Bは,今後のあるべき世界経済社会はクリーンでグリーンが望ましく,こうした大義にかなう企業/社会に向けて,投資家は積極的に支援(投資)すべきである,というムーブメントである(リーズナブル・リスクテイクによって,サステナブル・リターンを追求していく方向性)。
これからも深刻な脅威が見込まれ危機予防・危機管理が不可欠な,感染症を含めたGCBR(Global Catastrophic Biological Risk)への対策はさておいて,アフター・コロナに向けて,地球温暖化(気候変動)対策の中でも急速に盛り上がりつつある「脱炭素(カーボン・ニュートラル)社会」実現への政策支援は,国連(SDGs創設)や,同分野で主導権を目論むEU,そしてバイデン新政権下の米国,ICT・テクノロジー超大国を指向する中国,等いずれも異を唱えるものではない。
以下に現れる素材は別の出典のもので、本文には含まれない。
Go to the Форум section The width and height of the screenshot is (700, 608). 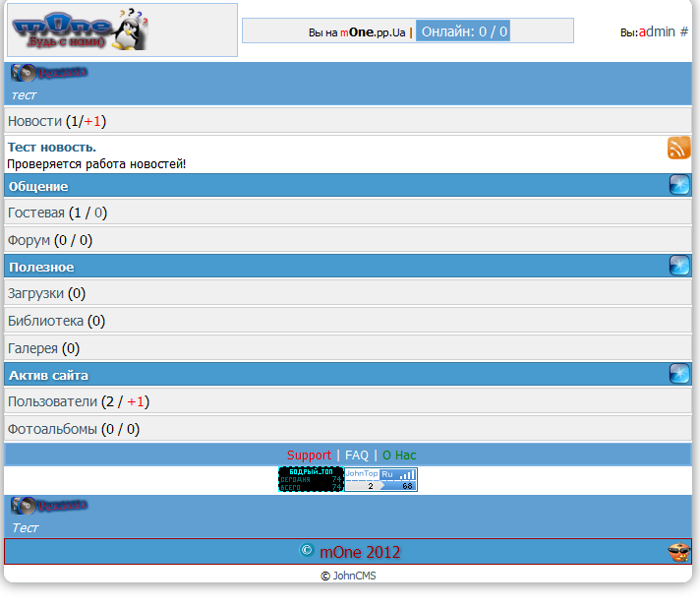click(x=29, y=240)
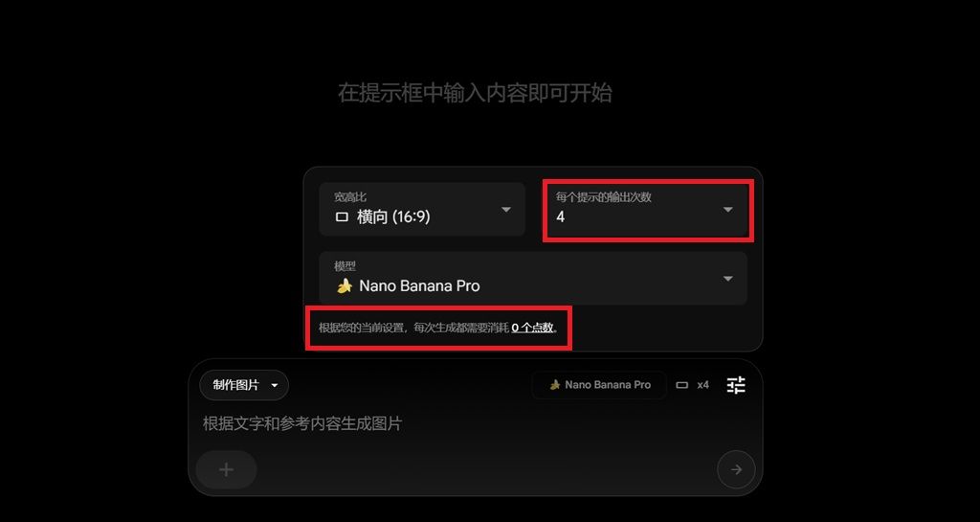This screenshot has height=522, width=980.
Task: Click the x4 output count indicator
Action: click(703, 385)
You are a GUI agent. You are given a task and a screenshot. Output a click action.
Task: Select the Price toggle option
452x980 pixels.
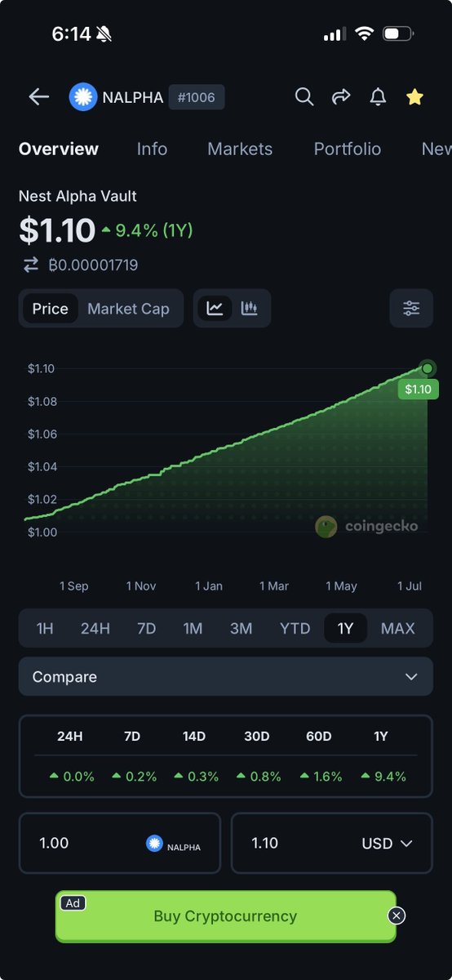(x=51, y=308)
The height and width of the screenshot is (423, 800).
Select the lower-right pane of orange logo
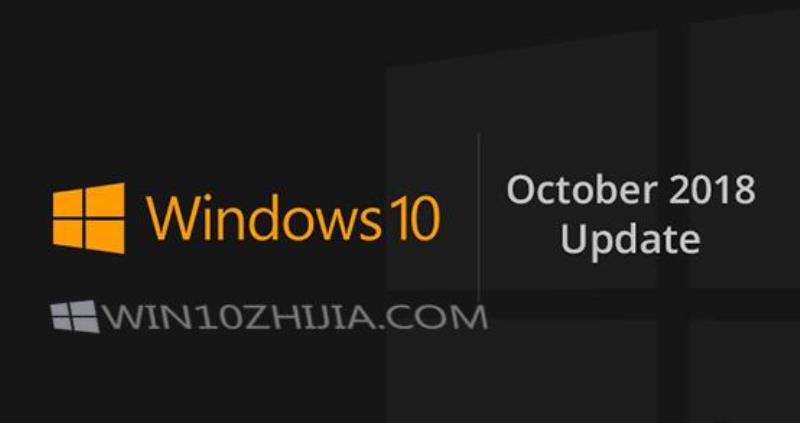(x=105, y=237)
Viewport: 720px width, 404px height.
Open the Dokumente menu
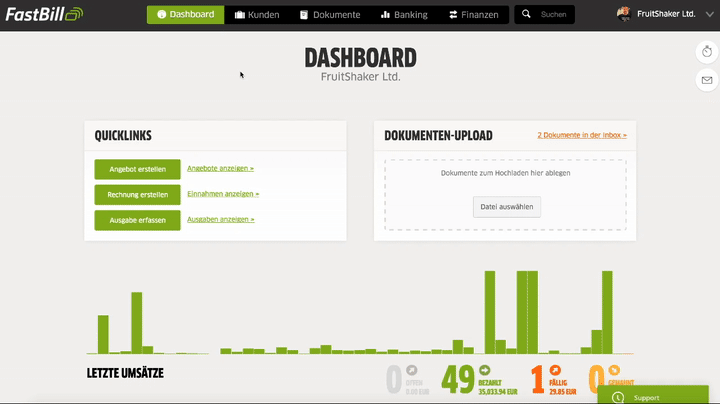coord(329,15)
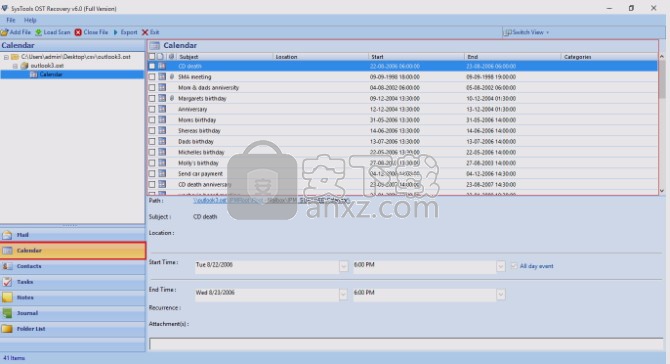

巨大な規模と裾野を持つ自動車産業をとってみても,一挙に各国で政策に背中を押されEV化の流れが造られつつある。こうした環境に乗ったイノベーション・新技術開発を行ったり,SDGsの推進・改善に積極的な企業に対する中長期的な投資(ESG)推奨が,すでに欧米機関投資家(年金基金など)や各種ファンドを中心に増大している。
このようなグローバルに官・民のコンセンサスを得た形のSDGs・ESG「投資」がプレゼンスを拡大し,新たな「グローバル・スタンダード」を形成し,「ニューノーマル」化していくことが,市場の層の厚みや裾野を増し,バブルへの下支えとなる,という「先読み」も,あながち否定はできないであろう。
関連記事
平田 潤
-
New! [No.3627 2024.11.18 ]
-
[No.3573 2024.09.23 ]
-
[No.3262 2024.01.15 ]
最新のコラム
-
New! [No.3627 2024.11.18 ]
-
New! [No.3626 2024.11.18 ]
-
New! [No.3625 2024.11.18 ]
-
New! [No.3624 2024.11.18 ]
-
New! [No.3623 2024.11.18 ]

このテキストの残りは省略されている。